Are we to respond only to the number on the oxygen saturation monitor? Is this technology that good? No harm came to patients in this study. Catley et al. (11) did not document any adverse effects in their patients, nor did Slappendel et al. (7) Rosenberg et al. (12) compared the use of 21% or 37% oxygen on Postoperative Night 2 in patients who had undergone total hip replacement surgery (12). They reported no significant difference in the total number of sudden decreases in oxygen saturation or episodes of desaturation to <80%. Boylan et al. (16) reported an equivalent incidence of postoperative apneas, slow respiratory rates, and desaturation events in patients who had undergone abdominal aortic surgery and treatment with epidural bupivacaine-morphine or morphine via PCA. Are these data, then, so telling as to command a clinical response involving the prescription of supplemental oxygen?

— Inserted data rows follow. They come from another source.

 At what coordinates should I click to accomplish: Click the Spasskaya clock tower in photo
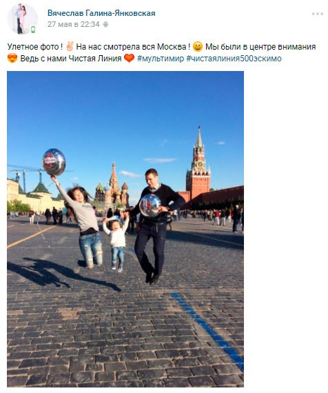coord(198,165)
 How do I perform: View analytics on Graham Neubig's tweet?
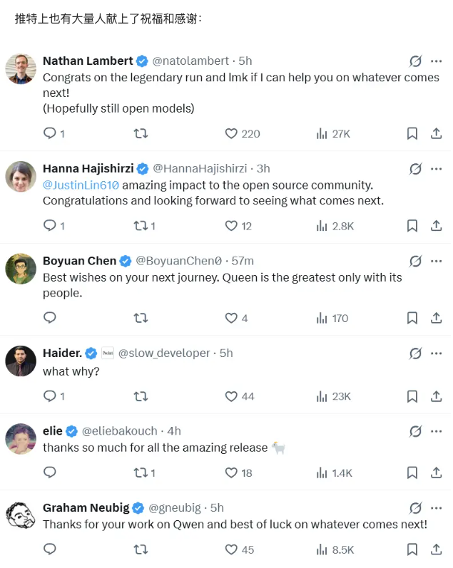tap(322, 549)
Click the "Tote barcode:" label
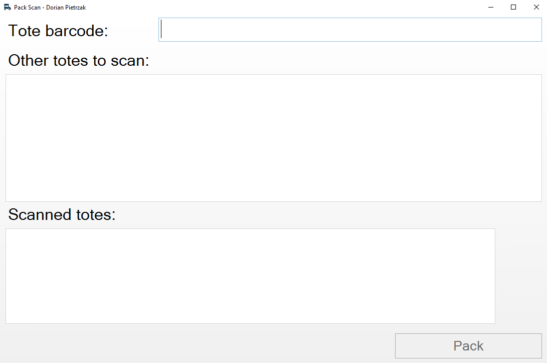The width and height of the screenshot is (547, 363). (58, 31)
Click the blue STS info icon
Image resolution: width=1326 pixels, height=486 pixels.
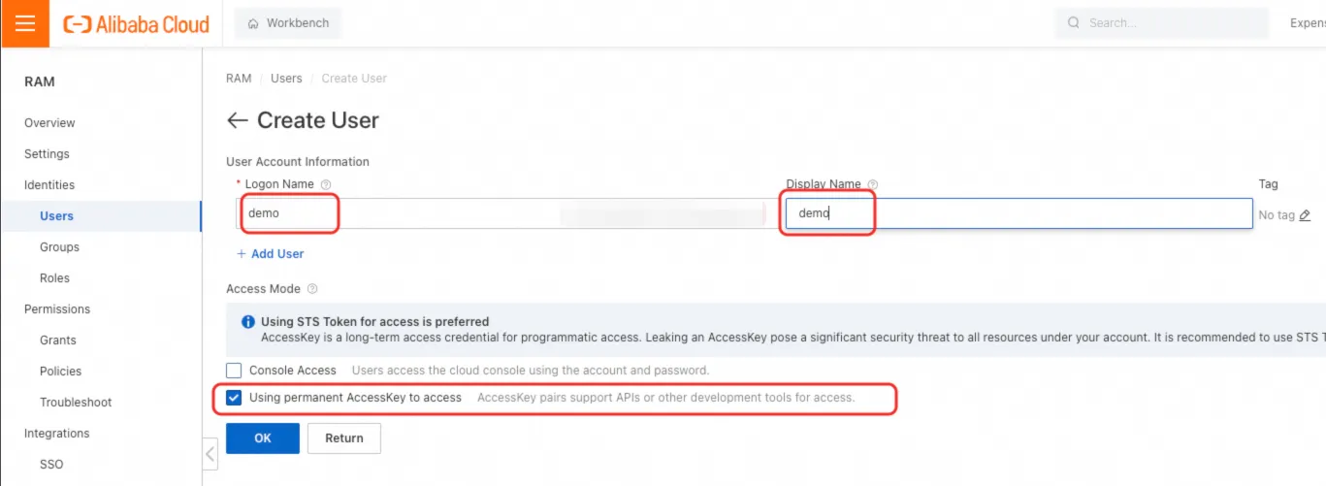point(248,321)
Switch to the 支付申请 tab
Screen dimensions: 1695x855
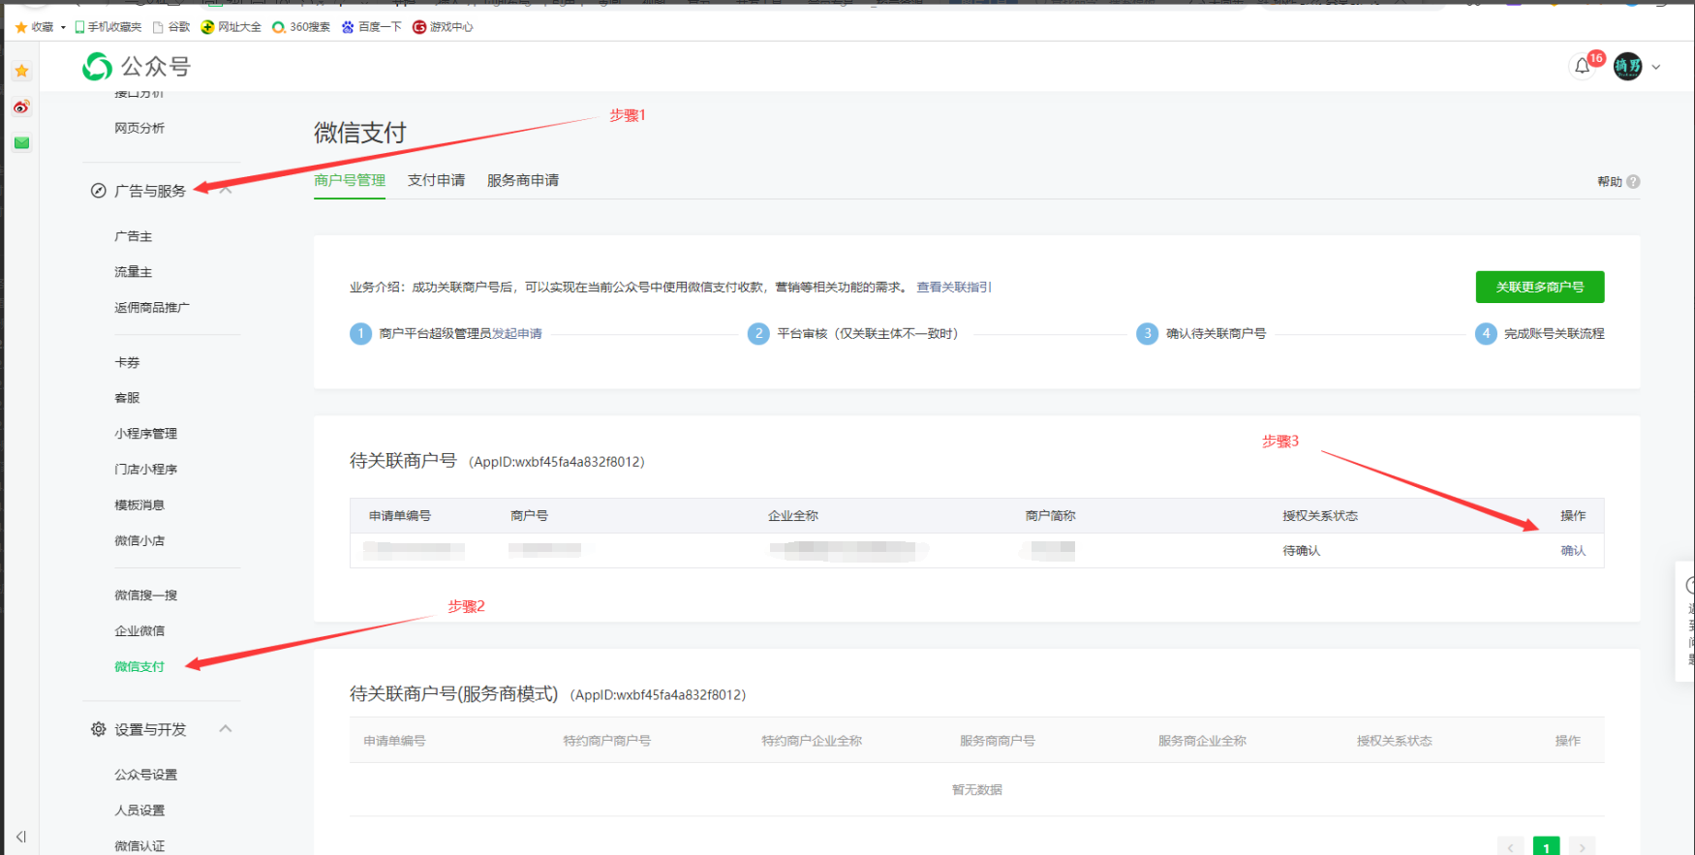click(x=436, y=180)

It is fascinating that there was poor correlation with desaturation events and ASA physical status, age, obesity, and PCA dosing. Still, this is a small study. Are we certain of how reliably sicker and more elderly patients interact with PCA (or how compliant any patient is with keeping the nasal cannula in place), especially at night when residual medication effects can team up with unfamiliar surroundings to create disorientation and confusion? Is anyone concerned that SpO₂ data in this study are derived from a toe on the operative extremity? Can we really expect the mixture of various levels of pain with the well known consequences of parenteral morphine to be so different on Postoperative Day 2 than on Postoperative Day 1, such that we really learn much by withdrawing supplemental oxygen from all patients on the second night? In relation to this latter point, an interesting finding in Stone et al.'s study is the data that suggest a predictive function from observing the nadirs reached during Postoperative Night 1 with supplemental oxygen provided. Those patients with decreases <95% had a high rate of disturbing desaturations the next night without oxygen. However, to further their model, are the authors recommending not only supplemental oxygen therapy, but also continuous postoperative electrocardigram monitoring in patients receiving such therapy? How else can one determine the stability of the heart rate, in their study, a determinant of the severity of a desaturation event.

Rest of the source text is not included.